Anonymous 0 Comments

When it comes to stored data, like numbers, letters, RGB colors, etc, the 1s and 0s are interpreted by the software. The software knows what to interpret them as because the programmer programmed them that way. Each file format is like a different secret code to what those 1s and 0s mean. Sometimes the software might look at the filename’s extension (.html, .xls, .jpg, .png, etc), and choose what interpretation method to use based on that. Sometimes the software will just do what it does, and sometime the results won’t make sense.

But software itself is also 1s and 0s. Is it interpreted by other software? But then what interprets that software? Is it software all the way down? no! (well, sometimes there are 2-3 layers of software.) At the bottom is the hardware.

Inside the CPU are a lot of electric buttons that are protected by electrical cutouts. When a part of software (usually 32 or 64 bits, but can be 8 or 16 on microprocessors) needs interpreting, the CPU plays ‘which hole does this shape fit into?’ but with electrical signals. When the matching hole is found, the electric button inside is activated. This turns on specific parts of the CPU for that function.

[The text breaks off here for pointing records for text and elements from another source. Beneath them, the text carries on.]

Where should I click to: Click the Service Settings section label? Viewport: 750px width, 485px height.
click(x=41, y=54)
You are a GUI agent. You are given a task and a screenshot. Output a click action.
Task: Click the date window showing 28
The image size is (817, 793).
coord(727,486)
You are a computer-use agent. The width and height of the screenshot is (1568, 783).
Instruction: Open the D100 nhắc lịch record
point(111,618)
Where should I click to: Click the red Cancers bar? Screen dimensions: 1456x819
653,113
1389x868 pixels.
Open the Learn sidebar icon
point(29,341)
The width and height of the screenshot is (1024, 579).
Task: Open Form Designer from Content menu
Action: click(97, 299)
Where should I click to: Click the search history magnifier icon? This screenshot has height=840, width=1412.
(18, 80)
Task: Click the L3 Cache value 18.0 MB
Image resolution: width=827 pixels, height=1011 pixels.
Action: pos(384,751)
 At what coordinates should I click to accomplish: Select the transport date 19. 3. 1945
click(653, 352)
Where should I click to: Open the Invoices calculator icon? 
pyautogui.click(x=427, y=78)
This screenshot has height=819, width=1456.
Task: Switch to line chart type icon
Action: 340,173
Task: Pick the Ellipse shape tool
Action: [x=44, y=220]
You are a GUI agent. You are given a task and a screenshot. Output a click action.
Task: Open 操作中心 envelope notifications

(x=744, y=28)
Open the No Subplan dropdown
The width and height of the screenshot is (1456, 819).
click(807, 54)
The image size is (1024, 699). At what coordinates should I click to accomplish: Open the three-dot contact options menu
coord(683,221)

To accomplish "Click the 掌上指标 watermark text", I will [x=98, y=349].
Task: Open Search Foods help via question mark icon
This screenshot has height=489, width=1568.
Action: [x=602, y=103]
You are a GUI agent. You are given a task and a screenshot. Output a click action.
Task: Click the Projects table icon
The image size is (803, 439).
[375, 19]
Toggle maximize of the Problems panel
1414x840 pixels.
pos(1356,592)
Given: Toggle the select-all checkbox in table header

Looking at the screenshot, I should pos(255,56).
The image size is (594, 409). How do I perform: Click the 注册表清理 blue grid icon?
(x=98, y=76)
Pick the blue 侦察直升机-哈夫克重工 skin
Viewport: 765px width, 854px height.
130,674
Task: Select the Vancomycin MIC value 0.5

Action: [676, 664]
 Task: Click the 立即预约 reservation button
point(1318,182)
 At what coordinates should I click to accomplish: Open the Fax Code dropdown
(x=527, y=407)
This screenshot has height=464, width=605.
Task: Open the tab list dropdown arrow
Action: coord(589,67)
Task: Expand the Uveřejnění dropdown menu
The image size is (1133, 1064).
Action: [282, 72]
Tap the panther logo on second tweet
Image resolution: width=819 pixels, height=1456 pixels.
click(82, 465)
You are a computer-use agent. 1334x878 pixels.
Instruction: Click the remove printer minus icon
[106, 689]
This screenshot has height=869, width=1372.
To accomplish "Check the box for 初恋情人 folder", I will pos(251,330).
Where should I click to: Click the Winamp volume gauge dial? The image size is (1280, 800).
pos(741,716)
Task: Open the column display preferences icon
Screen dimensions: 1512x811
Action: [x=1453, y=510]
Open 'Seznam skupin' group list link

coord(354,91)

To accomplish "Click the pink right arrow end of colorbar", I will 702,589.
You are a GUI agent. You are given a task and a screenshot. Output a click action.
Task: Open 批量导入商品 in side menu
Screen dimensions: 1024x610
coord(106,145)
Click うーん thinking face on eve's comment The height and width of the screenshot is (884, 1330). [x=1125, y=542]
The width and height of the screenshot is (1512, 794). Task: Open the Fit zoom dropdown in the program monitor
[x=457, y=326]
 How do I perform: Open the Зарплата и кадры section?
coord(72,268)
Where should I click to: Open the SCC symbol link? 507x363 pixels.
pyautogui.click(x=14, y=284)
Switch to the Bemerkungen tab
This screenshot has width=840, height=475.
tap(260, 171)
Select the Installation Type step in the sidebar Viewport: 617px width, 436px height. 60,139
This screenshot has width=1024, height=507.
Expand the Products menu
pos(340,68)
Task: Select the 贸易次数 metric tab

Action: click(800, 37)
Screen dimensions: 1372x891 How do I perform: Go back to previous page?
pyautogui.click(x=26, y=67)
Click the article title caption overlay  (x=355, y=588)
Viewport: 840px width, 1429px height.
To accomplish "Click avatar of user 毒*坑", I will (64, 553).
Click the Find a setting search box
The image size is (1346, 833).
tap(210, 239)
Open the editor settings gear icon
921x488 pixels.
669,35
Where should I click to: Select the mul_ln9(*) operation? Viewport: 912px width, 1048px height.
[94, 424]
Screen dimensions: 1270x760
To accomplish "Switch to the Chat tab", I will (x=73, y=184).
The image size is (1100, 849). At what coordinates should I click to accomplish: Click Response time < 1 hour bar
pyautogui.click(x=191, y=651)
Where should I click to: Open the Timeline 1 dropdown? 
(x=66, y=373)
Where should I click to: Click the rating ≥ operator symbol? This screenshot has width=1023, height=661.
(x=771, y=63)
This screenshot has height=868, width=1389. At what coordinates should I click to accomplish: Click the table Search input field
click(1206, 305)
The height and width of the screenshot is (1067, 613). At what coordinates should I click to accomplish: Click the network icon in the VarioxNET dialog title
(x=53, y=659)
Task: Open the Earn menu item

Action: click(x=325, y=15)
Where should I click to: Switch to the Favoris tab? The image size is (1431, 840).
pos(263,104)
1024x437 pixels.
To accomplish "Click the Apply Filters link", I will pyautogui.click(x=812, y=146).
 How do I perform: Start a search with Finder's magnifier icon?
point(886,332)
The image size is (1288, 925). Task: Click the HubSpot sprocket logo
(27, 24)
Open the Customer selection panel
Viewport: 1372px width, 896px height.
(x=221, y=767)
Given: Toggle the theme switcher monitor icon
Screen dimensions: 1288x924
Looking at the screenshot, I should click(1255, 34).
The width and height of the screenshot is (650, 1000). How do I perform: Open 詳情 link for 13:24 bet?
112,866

This could be adding a few values together, telling the graphics card to change something on the screen, checking if 2 values are equal, reading input from the mouse or keyboard, etc.

Since its just electrical signals, every cutout can be tried at the same time. This makes it very fast to find the answer and activate the correct CPU bits, then move on to the next part of the software (it does this automatically).

a bit of additional info:

A “compiler” takes code and turns in into software. It knows what cutouts the CPU has, and what the buttons do, and it puts the right 0s and 1s in the right order to activate the right CPU buttons to do what the code describes. Different CPUs have different buttons behind different cutouts, so often code has to be compiled for different processors separately. However there are some standards, so consumer PCs are usually compatible.